A repressão e a violência as quais o Estádio Nacional estava submerso vitimaram milhares de pessoas, mas uma delas é considerada até hoje como a mais emblemática deste episódio. O jornalista norte-americano Charles Horman era repórter freelancer no Chile quando o trágico golpe de estado culminou no empoderamento de Pinochet. Horman era simpatizante de Allende e próximo de militares norte-americanos. Foi traído pela sua própria nacionalidade.
Horman estava hospedado, no ano do golpe, na cidade litorânea de Viña del Mar, próximo a Valparaíso, região que supostamente teria tido um apoio maciço de militares e infraestrutura estadunidenses. Por sua proximidade com alguns militares, era certo que o jornalista tinha um conhecimento detalhado de como ocorreu a participação norte-americana no golpe chileno.
Para muitos este foi o verdadeiro motivo de sua perseguição e morte. Um fator agravante nesta questão foi a negligência das autoridades estadunidenses para com os familiares do jornalista assassinado. O governo dos Estados Unidos só reconheceu que teve participação na morte de Horman em 1980, após a viúva e o pai do jornalista entrarem com processos contra vários oficiais da administração de Richard Nixon, incluindo o diplomata Henry Kissinger. Até então a Central de Inteligência Americana (CIA) não reconhecia a morte do jornalista como proveniente de uma associação entre norte-americanos e o governo de Pinochet. Esta história foi relatada com primor no filme Missing (1982), que conta a história do jornalista e mostra a batalha da família de Horman para achar seu corpo e provar que sua morte fora causada por motivos políticos.
Apesar da história sangrenta, o Estádio Nacional continua sendo a principal ‘cancha’ do futebol do Chile. Oito regiões do estádio estão protegidas desde 2003, quando ele foi declarado Monumento Histórico do Chile.

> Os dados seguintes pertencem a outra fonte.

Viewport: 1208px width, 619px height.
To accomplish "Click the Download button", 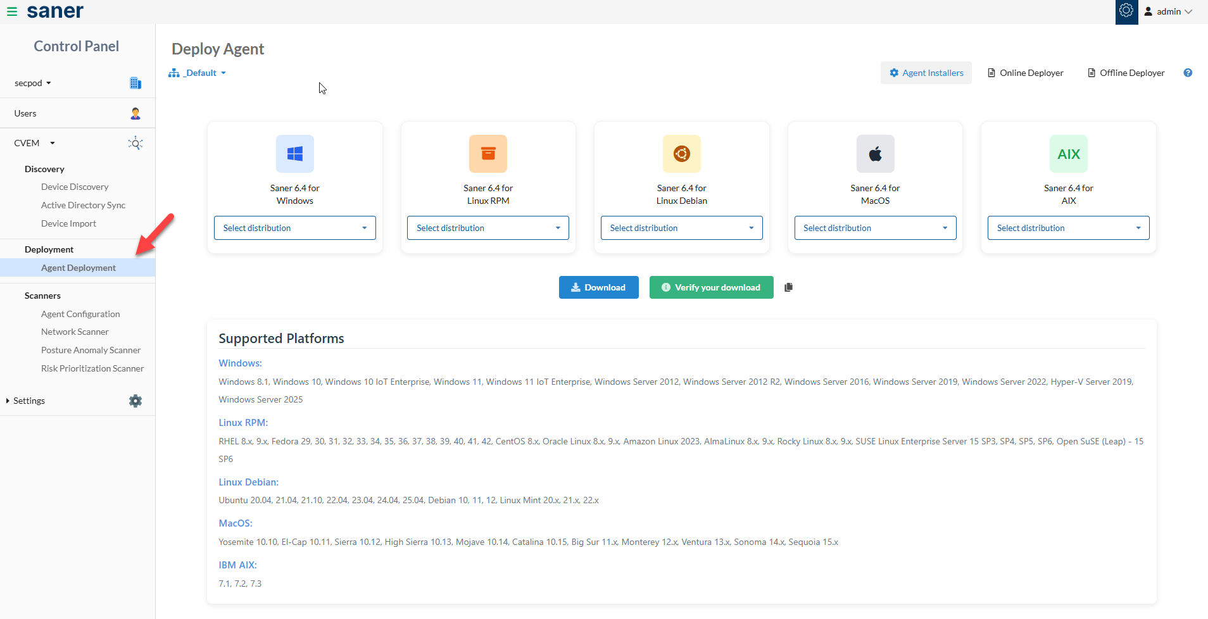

Para a Copa América deste ano, foi restaurada uma das tribunas mais traumáticos onde os presos ficavam reclusos, o Portão 8, que teve suas arquibancadas de madeira reconstruídas exatamente como eram em 1973.
O portão foi especialmente escolhido pois era o que mais agradava os presos na época, que conseguiam ser vistos por seus familiares os quais se reuniam em imensas filas do lado de fora do estádio. Atualmente, resta aos chilenos relembrar esta história para tentar enxergar o tamanho da cicatriz, e assim nunca mais permitir tamanha atrocidade com o país. Como diz o letreiro localizado bem acima do Portão 8, “Um povo sem memória é um povo sem futuro”.